Hi, I have a satellite ISP where bandwidth costs around the $10-100/MB range
(that's MB, not GB).
There are also additional costs for each "connection", meaning its more
efficient to transmit in
bursts, than a gentle trickle of packets intermittently
An additional limitation of the network is that it takes 5-15 seconds to start
passing packets once
it's been idle for a while ("a while" is about 25 seconds), and during that
time wireguard will
retransmit packets on a 5 sec fixed interval, however, the network queues all
these packets and so
after say 15 seconds I might have 4+ rekey packets queued, which result in 4+
responses from the far
end. Such data is quite expensive for this network
The device side is behind a network NAT and my goal is to keep a reverse
connection in place, ie the
far end of the network can send packets back to the device. So I enable
Keepalive in the wireguard
config
A conceptual description would be: hub and spoke arrangement of IOT devices on
the far end of a
satellite internet link, where we want the hub to be able to keep an open pipe
and push commands to
the IOT devices. The NAT UDP timeout on the satellite link firewalls is
measured at approx 3 minutes.
So I face 3 challenges:
- keepalive packets are desired to be retransmitted every 3 minutes, but the
encryption rekey timers
are set closer to 2 minutes. For example setting the keepalive timer to 2
minutes leads to sending
148 byte rekey packets for each rekey. However, setting the keepalive timer
just short of 2 minutes
leads to a situation of 1 keepalive around the 2 min mark, followed by a rekey
packet at the second
2 min mark, etc)
- wireguard has a 2 minute ish rekey timeout which causes sending a 148 byte
request and triggering
a 92 byte response. However, as the retry interval is every 5 seconds, which
usually leads to
sending 3-10x 148 byte requests (which are queued and retransmitted one the
interface is up) and
leads to an equal number of 92 byte responses
So questions:
- Is it feasible within the design of wireguard to be able to "debounce" a
stream of rekey packets
that will arrive reasonably consecutively (at about 22kbit/s), particularly
it's the replies that I
want to queue and only send the latest? I couldn't see that this was feasible
from the code as it
stands today? Suggestions appreciated though?

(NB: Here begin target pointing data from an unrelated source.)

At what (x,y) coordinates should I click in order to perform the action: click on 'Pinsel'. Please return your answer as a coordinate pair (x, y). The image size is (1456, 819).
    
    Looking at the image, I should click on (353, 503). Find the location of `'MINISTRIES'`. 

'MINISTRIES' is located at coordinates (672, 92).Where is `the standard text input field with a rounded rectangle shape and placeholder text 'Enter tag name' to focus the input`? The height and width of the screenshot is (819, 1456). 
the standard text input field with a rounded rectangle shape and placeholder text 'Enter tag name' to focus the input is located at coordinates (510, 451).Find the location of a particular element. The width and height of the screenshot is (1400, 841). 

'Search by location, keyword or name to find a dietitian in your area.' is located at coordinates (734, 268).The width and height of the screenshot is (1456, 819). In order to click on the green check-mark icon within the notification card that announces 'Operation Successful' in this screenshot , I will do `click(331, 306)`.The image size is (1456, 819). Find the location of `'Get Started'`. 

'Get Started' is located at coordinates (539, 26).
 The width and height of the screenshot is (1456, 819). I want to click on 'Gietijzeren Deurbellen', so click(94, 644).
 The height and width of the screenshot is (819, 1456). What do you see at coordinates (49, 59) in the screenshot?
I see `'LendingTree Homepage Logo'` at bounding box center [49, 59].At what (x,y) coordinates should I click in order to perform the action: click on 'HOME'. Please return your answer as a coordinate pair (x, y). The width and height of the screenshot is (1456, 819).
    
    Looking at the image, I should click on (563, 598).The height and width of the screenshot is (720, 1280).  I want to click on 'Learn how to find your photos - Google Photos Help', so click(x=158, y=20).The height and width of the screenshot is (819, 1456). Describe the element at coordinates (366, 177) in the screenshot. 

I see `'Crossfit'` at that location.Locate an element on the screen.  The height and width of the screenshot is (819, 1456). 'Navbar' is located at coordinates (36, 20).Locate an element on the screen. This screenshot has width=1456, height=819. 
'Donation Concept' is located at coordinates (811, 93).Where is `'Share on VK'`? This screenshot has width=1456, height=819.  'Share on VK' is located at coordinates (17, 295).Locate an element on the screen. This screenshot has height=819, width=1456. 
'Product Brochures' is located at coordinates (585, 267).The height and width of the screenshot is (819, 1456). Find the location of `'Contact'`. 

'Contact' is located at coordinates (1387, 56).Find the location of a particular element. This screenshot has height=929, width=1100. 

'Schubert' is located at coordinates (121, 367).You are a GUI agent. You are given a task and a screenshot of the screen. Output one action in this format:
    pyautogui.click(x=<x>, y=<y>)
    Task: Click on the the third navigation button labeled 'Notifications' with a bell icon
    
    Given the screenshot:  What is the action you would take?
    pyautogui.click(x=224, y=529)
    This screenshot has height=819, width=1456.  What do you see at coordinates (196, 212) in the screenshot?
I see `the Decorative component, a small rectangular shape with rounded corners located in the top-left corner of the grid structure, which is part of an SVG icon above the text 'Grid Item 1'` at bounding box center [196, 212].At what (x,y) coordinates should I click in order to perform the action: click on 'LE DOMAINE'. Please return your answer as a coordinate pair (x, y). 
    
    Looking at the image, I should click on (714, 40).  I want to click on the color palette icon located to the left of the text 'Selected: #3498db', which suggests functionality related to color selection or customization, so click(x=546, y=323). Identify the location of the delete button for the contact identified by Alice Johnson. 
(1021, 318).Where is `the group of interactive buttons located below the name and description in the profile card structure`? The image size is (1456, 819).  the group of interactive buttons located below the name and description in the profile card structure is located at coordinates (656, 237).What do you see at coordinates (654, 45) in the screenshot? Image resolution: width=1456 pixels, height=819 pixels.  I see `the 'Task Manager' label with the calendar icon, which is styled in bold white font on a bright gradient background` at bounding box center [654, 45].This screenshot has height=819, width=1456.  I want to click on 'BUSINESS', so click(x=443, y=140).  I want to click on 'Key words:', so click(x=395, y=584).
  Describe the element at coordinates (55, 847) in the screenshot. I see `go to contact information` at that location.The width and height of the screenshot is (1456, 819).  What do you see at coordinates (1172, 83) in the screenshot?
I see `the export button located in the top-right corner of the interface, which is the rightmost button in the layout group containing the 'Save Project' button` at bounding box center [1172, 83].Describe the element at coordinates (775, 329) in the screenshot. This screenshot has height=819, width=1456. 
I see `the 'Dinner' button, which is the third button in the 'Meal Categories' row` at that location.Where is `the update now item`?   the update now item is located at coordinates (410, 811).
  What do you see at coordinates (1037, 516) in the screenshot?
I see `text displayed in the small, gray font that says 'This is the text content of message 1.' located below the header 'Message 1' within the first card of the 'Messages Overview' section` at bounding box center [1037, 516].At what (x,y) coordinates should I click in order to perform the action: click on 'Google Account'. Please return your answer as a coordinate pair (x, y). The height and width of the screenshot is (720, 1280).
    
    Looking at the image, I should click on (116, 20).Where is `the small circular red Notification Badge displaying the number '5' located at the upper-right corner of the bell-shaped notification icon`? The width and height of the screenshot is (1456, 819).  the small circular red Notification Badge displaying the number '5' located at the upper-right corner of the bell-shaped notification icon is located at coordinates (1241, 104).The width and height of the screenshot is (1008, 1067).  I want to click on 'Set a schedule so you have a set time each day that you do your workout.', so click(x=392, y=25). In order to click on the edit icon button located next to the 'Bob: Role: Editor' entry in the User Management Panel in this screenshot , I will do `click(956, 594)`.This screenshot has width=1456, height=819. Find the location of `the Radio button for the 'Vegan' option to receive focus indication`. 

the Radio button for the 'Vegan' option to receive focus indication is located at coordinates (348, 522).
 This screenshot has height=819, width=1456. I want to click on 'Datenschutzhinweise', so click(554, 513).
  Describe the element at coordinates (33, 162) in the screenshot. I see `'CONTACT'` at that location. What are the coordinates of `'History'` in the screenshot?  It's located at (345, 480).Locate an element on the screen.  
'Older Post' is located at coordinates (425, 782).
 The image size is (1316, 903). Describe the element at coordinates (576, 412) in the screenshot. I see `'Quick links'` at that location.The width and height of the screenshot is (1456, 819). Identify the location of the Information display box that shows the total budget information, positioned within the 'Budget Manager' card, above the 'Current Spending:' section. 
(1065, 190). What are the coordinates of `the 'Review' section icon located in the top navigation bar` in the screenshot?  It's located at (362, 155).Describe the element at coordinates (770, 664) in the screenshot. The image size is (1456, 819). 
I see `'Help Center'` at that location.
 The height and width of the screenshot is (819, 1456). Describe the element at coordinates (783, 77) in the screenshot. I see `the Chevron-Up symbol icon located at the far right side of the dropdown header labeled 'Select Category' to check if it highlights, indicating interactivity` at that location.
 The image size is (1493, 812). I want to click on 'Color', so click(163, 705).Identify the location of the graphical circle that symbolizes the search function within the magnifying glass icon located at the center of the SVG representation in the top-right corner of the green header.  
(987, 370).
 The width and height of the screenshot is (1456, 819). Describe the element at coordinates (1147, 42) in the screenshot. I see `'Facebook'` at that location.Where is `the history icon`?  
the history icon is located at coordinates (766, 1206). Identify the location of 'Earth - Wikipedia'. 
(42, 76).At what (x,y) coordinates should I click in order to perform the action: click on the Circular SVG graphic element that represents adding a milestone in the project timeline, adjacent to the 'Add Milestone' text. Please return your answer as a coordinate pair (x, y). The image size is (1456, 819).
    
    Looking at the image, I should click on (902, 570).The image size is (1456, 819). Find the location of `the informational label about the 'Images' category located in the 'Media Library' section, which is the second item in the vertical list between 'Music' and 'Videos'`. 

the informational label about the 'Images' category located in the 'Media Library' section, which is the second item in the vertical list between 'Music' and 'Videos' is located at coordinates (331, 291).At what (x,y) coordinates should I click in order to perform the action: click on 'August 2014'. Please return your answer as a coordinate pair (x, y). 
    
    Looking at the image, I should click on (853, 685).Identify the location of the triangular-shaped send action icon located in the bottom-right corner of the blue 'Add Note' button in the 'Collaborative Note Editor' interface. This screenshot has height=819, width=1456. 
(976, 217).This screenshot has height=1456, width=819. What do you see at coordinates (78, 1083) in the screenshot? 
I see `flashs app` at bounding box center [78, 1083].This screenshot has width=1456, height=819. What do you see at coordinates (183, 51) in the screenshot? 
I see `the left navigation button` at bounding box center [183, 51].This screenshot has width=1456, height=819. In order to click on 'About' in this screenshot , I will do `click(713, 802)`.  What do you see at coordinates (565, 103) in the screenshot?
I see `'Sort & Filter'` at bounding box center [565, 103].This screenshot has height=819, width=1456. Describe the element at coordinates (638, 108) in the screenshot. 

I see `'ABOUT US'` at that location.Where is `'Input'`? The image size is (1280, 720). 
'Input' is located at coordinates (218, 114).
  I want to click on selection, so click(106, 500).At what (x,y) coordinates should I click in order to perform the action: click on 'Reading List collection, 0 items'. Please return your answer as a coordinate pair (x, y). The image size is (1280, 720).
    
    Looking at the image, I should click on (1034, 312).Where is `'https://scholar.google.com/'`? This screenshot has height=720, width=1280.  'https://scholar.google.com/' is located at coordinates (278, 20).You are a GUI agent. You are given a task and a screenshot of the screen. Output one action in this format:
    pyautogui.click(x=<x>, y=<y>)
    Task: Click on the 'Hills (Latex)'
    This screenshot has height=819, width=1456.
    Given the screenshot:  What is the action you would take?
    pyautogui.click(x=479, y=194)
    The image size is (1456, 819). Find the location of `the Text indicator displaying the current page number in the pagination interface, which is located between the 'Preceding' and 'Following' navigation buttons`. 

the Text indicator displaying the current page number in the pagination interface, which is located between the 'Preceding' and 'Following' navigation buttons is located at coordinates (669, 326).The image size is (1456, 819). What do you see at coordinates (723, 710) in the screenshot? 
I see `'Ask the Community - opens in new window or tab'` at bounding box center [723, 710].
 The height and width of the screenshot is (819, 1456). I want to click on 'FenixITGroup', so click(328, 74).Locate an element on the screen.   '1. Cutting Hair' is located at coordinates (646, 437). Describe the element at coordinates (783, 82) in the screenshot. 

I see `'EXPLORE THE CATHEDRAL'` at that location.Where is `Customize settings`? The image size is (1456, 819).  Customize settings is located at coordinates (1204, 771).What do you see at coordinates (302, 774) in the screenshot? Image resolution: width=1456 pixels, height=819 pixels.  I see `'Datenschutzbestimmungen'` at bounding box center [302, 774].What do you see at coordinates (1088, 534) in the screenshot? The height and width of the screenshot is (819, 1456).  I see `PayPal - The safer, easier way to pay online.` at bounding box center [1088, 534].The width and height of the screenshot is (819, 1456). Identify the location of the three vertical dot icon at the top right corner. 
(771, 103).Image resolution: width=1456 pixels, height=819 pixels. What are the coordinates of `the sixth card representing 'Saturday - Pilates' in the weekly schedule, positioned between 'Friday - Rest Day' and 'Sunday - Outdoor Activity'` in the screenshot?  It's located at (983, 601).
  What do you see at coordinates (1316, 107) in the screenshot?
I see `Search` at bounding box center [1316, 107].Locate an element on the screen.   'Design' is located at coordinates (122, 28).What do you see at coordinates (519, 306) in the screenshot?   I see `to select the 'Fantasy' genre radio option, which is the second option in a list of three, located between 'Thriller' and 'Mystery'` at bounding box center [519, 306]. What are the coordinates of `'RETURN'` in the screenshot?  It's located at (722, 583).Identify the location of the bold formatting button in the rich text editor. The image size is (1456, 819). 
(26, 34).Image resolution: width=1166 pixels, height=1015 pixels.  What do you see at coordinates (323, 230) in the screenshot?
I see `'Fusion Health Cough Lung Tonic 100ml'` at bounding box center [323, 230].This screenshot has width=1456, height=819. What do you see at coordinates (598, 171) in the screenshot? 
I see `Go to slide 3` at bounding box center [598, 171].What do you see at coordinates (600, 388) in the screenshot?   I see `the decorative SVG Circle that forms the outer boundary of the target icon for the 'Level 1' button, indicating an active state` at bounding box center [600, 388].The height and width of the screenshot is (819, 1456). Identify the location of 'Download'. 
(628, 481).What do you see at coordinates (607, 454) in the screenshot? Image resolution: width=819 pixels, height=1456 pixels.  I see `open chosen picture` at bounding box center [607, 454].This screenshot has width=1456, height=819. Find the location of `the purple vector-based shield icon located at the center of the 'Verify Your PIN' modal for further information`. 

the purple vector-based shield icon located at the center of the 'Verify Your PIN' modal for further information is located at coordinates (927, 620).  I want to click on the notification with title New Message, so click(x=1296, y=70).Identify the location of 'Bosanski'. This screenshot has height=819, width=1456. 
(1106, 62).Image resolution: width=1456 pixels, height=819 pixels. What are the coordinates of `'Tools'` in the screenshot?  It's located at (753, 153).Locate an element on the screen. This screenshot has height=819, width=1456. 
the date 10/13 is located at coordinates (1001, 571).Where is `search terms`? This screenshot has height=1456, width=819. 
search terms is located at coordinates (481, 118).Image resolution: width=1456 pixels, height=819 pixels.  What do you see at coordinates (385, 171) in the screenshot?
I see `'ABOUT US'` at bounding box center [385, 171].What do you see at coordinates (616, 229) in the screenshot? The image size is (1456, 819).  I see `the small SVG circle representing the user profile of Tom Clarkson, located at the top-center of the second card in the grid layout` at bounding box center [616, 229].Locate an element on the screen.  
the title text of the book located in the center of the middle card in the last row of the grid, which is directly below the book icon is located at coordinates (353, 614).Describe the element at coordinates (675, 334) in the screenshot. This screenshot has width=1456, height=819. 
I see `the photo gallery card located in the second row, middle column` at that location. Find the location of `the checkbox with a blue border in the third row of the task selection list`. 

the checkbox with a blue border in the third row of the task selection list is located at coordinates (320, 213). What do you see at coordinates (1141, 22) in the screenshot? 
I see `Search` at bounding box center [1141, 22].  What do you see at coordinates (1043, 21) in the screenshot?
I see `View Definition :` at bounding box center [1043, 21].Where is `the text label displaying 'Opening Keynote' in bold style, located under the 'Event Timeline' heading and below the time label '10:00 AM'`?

- Is it possible to adjust these constants
REKEY_AFTER_TIME = 120,
REJECT_AFTER_TIME = 180,
My concern looking at the code is that if I have some unmodified clients using
the default settings,
then it's not clear to me how they would respond if one side has passed the
REJECT_AFTER_TIME
interval and the other has not? (The intended scenario might be a hub spoke of
IOT clients on the
satellite network, being accessed by other clients via general internet. The
IOT clients and hub
server would be modified, but the other clients would be at defaults)
Can anyone comment on the implications of say altering only the client IOT
devices to have a say
REKEY/REJECT times closer to 30 minutes? (ie server remaining on defaults)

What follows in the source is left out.